Wheat germ lipase is a relatively homogeneous proteinaceous enzyme known to suffer inactivation by compactional pressure. However, earlier investigators suggested that the inactivation was due to thermal degradation following the application of mechanical energy. A wheat germ preparation (Sigma) was compacted over a range of pressures from 85 to 1800 MPa. The 100-mg compacts were carefully dispersed and dissolved in aqueous 0.05 M potassium phosphate buffer, pH 7.4, and the biological activity was determined using triacetin as a substrate. No significant loss of activity occurred up to a pressure of 175 MPa. After this point, a discontinuity was evident with a loss of 30% activity but this loss of activity remained constant over the remainder of the applied pressure range studied.
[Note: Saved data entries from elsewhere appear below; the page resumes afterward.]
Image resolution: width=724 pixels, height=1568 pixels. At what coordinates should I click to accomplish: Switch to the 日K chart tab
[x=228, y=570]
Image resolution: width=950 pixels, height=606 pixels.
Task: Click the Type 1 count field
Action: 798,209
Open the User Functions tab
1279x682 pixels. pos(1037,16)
The density/applied pressure relationship indicated that the discontinuity was due to space constraints. The density failed to go higher than a limiting value of approximately 1.2 g cm-3, irrespective of the applied pressure. There was an approximately linear relationship between the relative loss of biological activity and density, indicating that the observed loss of biological activity is unlikely to be due to applied thermal energy but more likely to be due to space constraints on the volume occupied by the molecule. However, circular dichroism measurements and SDS-PAGE examination did not reveal any obvious protein structural changes, suggesting that the mechanism involved in activity loss is subtle.